Por último, o novo realismo exige que reconheçamos que muitos países nos grupos de estados ineficazes e em dificuldades têm um longo e acidentado caminho pela frente. Mas embora não existam soluções rápidas, o caminho em direção à democracia e a uma maior qualidade de vida permanece aberto. Vale a pena lembrar que até os EUA não se tornaram uma democracia plena até à década de 1960, com a promulgação da Lei dos Direitos Civis e da Lei dos Direitos de Voto; ou que a Suíça, um dos países mais ricos e democráticos do mundo, concedeu o voto às mulheres apenas em 1971; ou que a Alemanha, o Japão e a Áustria – agora democracias ricas e estáveis – foram monarquias autocráticas (com fortes capacidades estatais e provisões razoáveis de bens públicos) há pouco mais de um século.
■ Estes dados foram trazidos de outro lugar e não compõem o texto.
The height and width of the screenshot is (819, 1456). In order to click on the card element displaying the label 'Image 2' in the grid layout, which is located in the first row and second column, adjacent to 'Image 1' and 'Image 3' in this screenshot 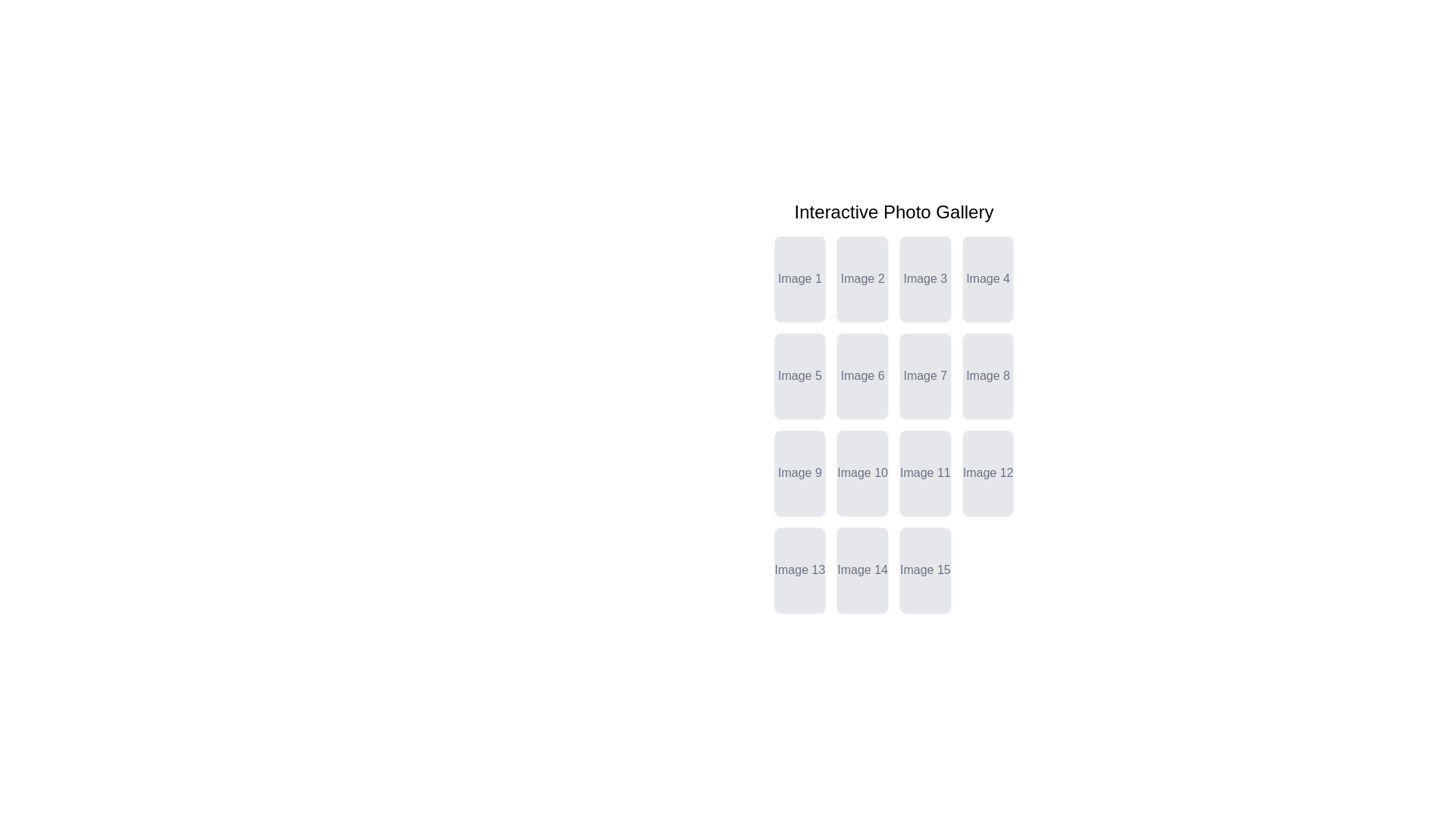, I will do `click(862, 278)`.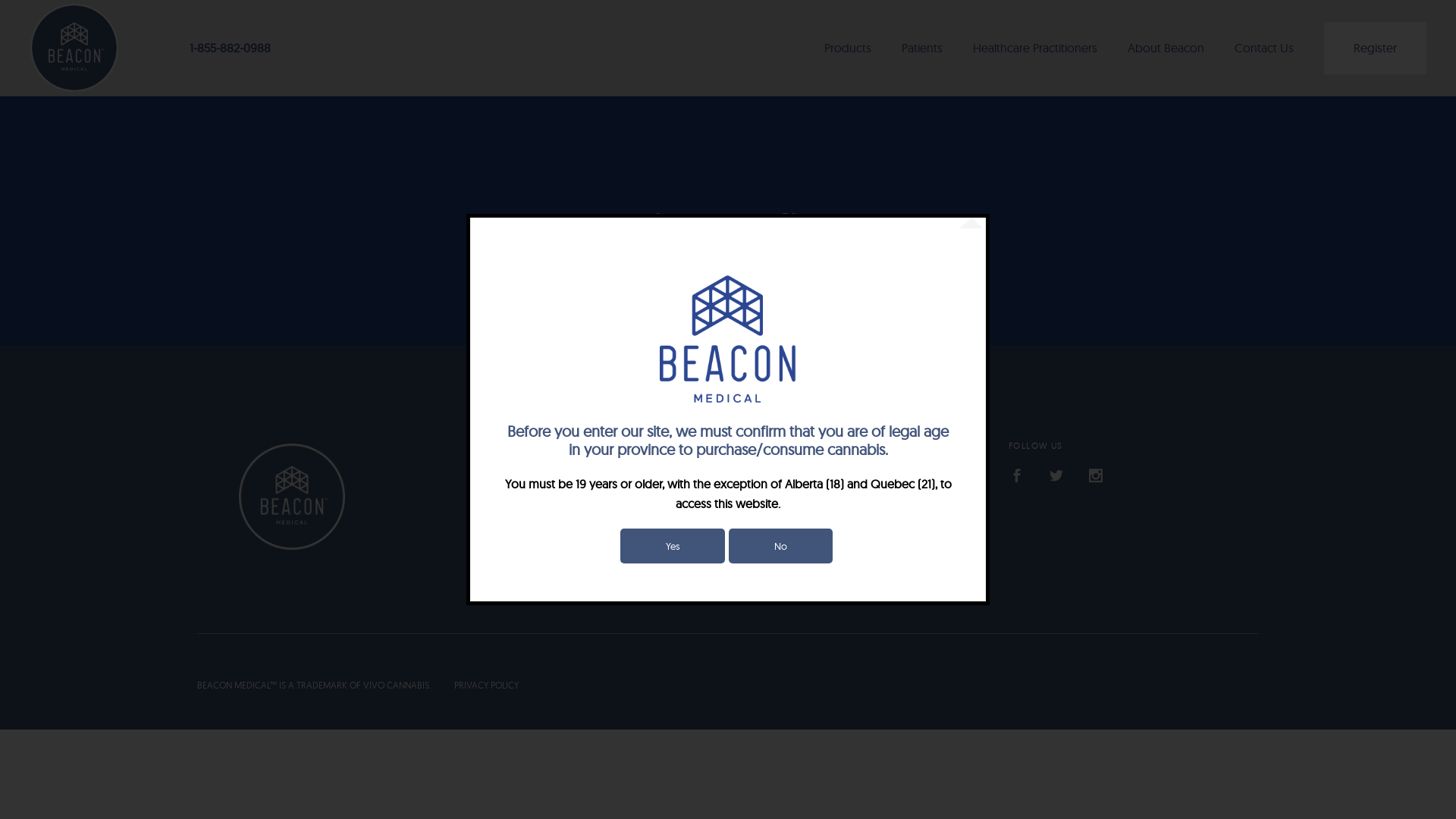  Describe the element at coordinates (1034, 47) in the screenshot. I see `'Healthcare Practitioners'` at that location.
A democracia liberal ao estilo ocidental não é inevitável, porque a história não tem um objetivo ou propósito – não tem um “fim”. O que ela tem é atividade humana, lutas ideológicas e conflitos políticos. Uma vez que o futuro está sempre por escrever, a democracia nunca pode parar de dar provas do seu valor.

O Índice de governação Berggruen é um projeto conjunto do Berggruen Institute, da Luskin School of Public Affairs, da UCLA, e da Hertie School.